Context: Computing the matter power spectrum, $P(k)$, as a function of cosmological parameters can be prohibitively slow in cosmological analyses, hence emulating this calculation is desirable. Previous analytic approximations are insufficiently accurate for modern applications, so black-box, uninterpretable emulators are often used.

Aims: To construct an efficient, differentiable, interpretable, symbolic emulator for the redshift zero linear matter power spectrum which achieves sub-percent level accuracy. We also wish to obtain a simple analytic expression to convert $A_{\rm s}$ to $\sigma_8$ given the other cosmological parameters.

Methods: We utilise an efficient genetic programming based symbolic regression framework to explore the space of potential mathematical expressions which can approximate the power spectrum and $\sigma_8$. We learn the ratio between an existing low-accuracy fitting function for $P(k)$ and that obtained by solving the Boltzmann equations and thus still incorporate the physics which motivated this earlier approximation.

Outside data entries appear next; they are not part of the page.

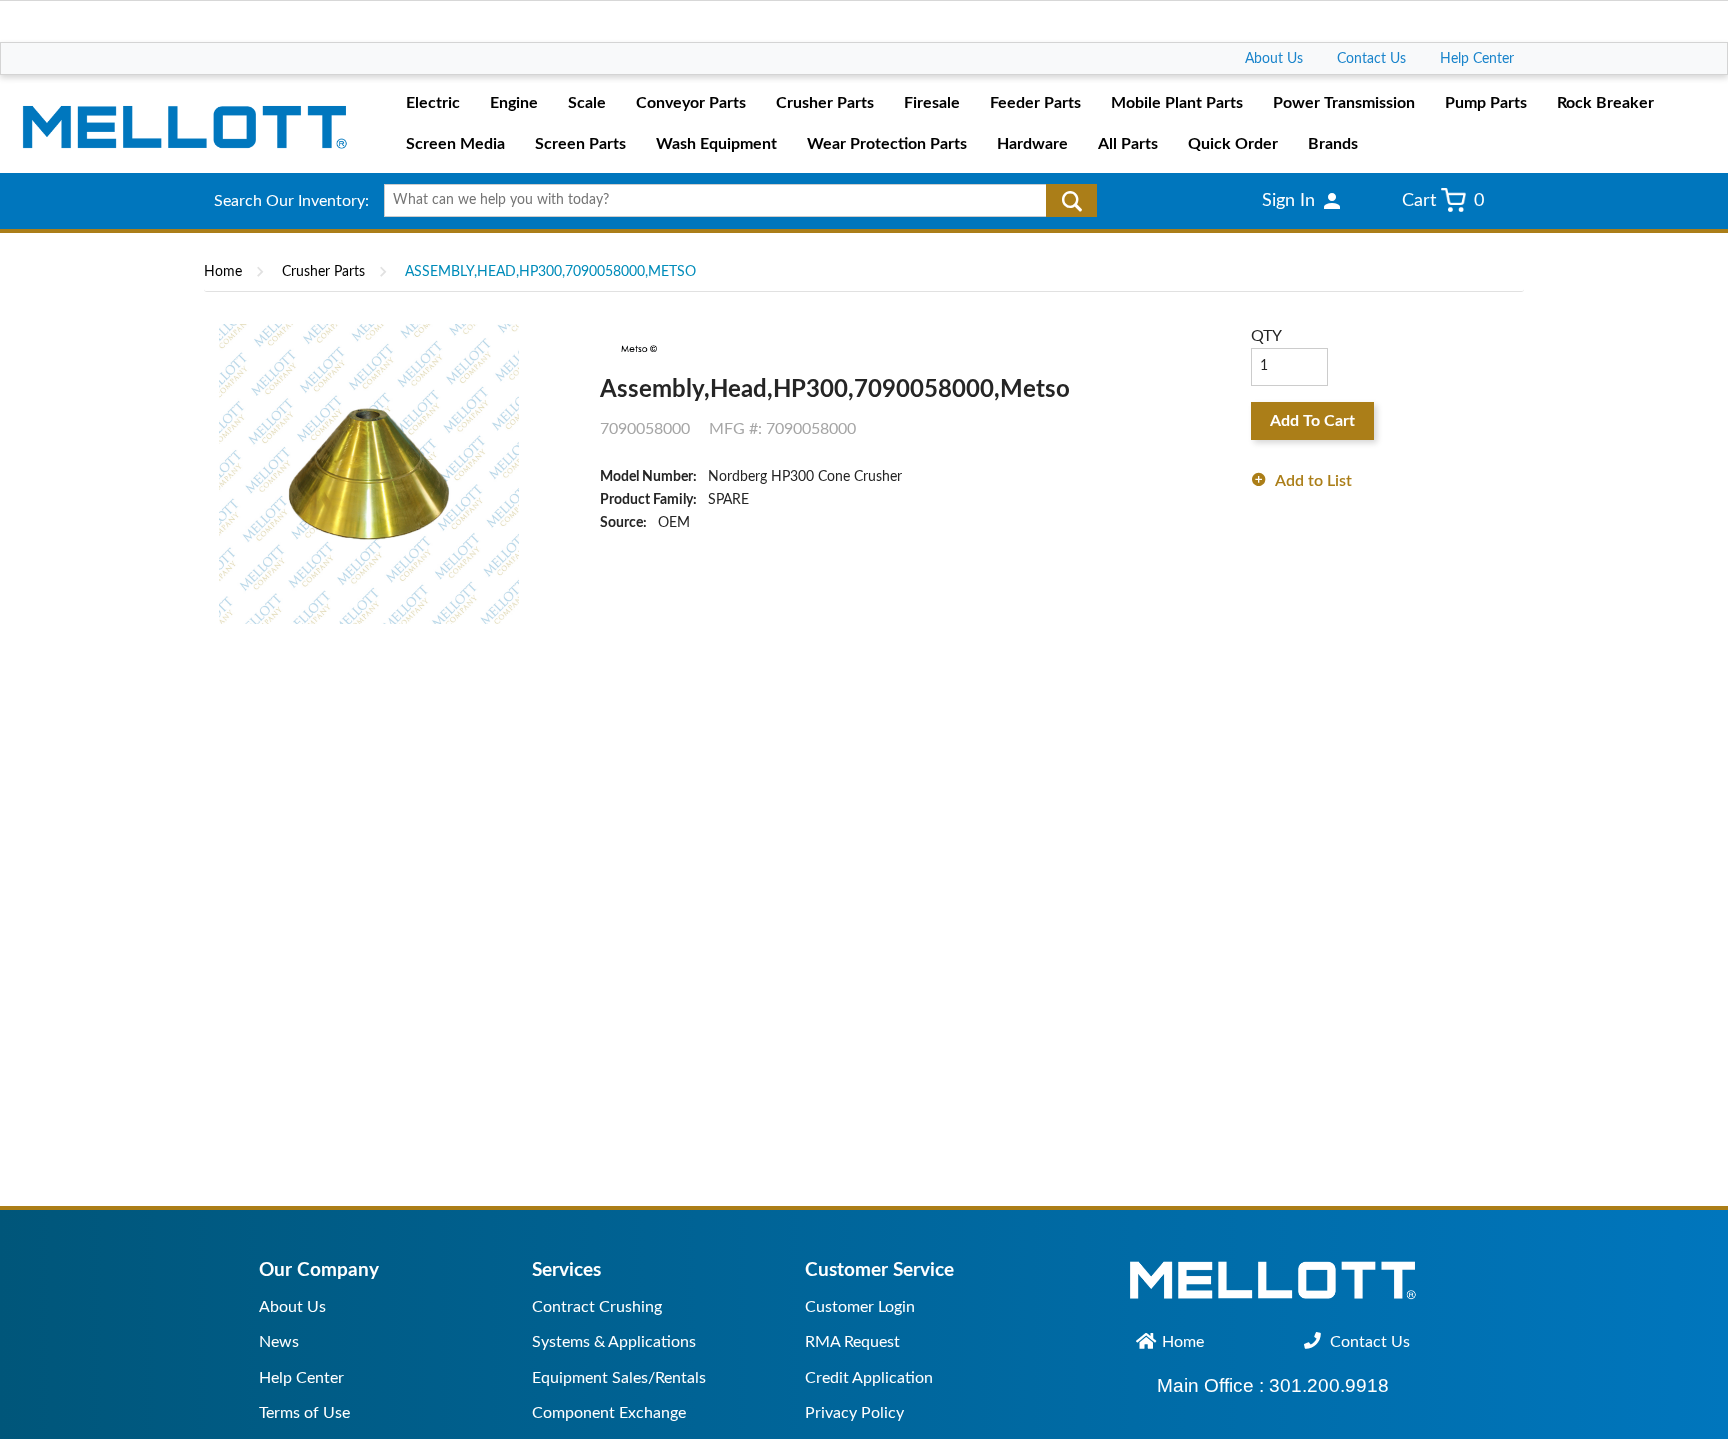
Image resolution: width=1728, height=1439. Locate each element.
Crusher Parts (323, 272)
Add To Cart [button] (1312, 421)
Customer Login (860, 1307)
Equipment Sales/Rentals (619, 1378)
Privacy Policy (854, 1413)
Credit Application (869, 1378)
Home (223, 272)
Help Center (1477, 59)
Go (1071, 201)
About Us (1274, 59)
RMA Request (852, 1342)
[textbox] (733, 201)
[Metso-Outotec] (637, 349)
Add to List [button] (1313, 481)
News (279, 1342)
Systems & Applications (614, 1342)
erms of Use (308, 1413)
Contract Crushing (597, 1307)
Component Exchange (609, 1413)
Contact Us (1371, 59)
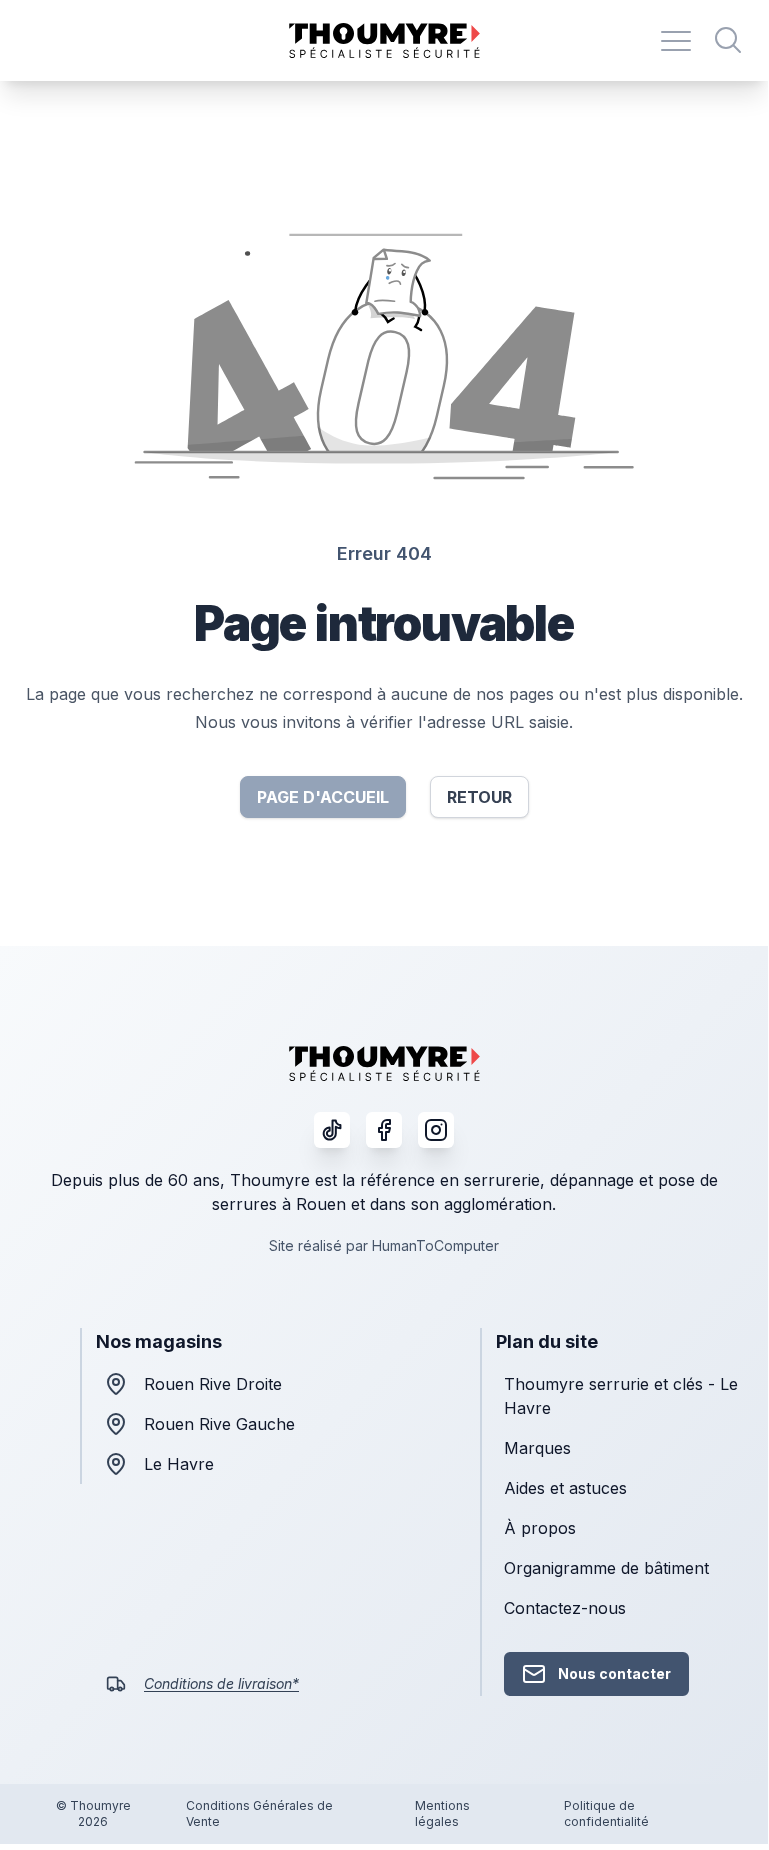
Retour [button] (479, 797)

Results: We obtain an analytic approximation to the linear power spectrum with a root mean squared fractional error of 0.2% between $k = 9\times10^{-3} - 9 \, h{\rm \, Mpc^{-1}}$ and across a wide range of cosmological parameters, and we provide physical interpretations for various terms in the expression. We also provide a simple analytic approximation for $\sigma_8$ with a similar accuracy, with a root mean squared fractional error of just 0.4% when evaluated across the same range of cosmologies. This function is easily invertible to obtain $A_{\rm s}$ as a function of $\sigma_8$ and the other cosmological parameters, if preferred.

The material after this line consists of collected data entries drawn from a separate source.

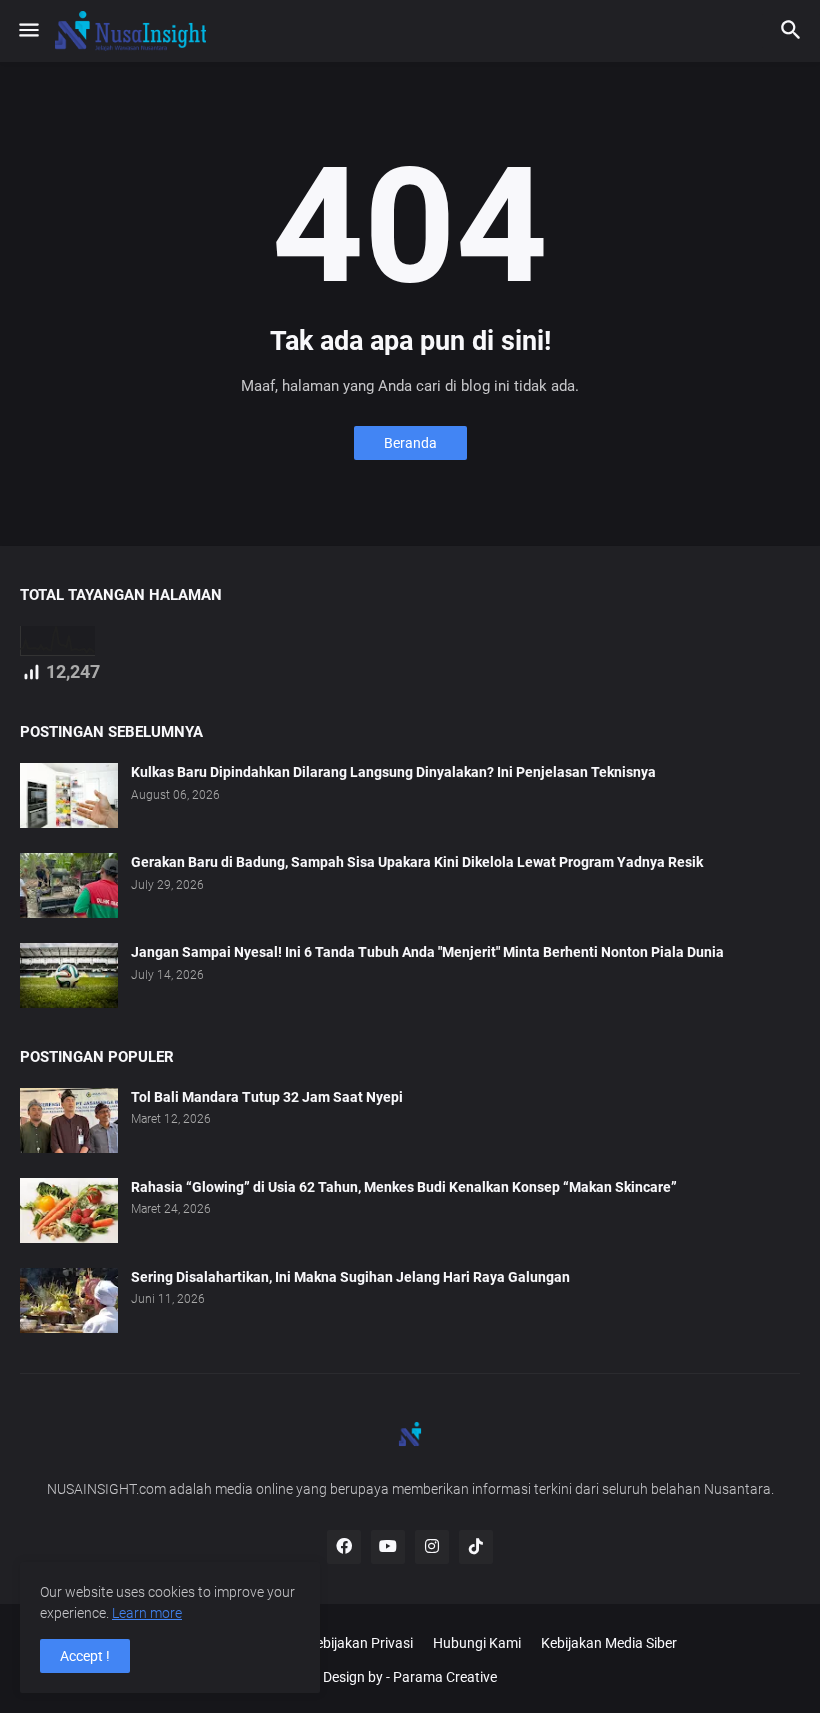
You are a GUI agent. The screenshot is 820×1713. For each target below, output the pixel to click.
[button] (27, 31)
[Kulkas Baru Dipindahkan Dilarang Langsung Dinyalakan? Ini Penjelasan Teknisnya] (69, 795)
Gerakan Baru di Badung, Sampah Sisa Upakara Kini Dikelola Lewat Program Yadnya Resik (417, 862)
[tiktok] (476, 1547)
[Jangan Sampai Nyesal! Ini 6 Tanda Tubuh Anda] (69, 975)
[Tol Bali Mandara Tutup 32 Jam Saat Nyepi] (69, 1120)
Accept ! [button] (85, 1656)
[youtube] (388, 1547)
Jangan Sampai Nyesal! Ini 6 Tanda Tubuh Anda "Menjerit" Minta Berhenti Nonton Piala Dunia (427, 952)
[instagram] (432, 1547)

Conclusions: It is possible to obtain symbolic approximations to a seemingly complex function at a precision required for current and future cosmological analyses without resorting to deep-learning techniques, thus avoiding their black-box nature and large number of parameters. Our emulator will be usable long after the codes on which numerical approximations are built become outdated.

Code

Python functions with the analytic emulators can be accessed here.

planck_fit Residuals between the linear matter power spectrum and the Eisenstein & Hu fit without baryons for the Planck 2018 cosmology. We plot the truth computed with CAMB with solid red lines, and the analytic fit obtained in this paper with dashed blue lines. We see that the fit is accurate within 0.3% across all $k$ considered.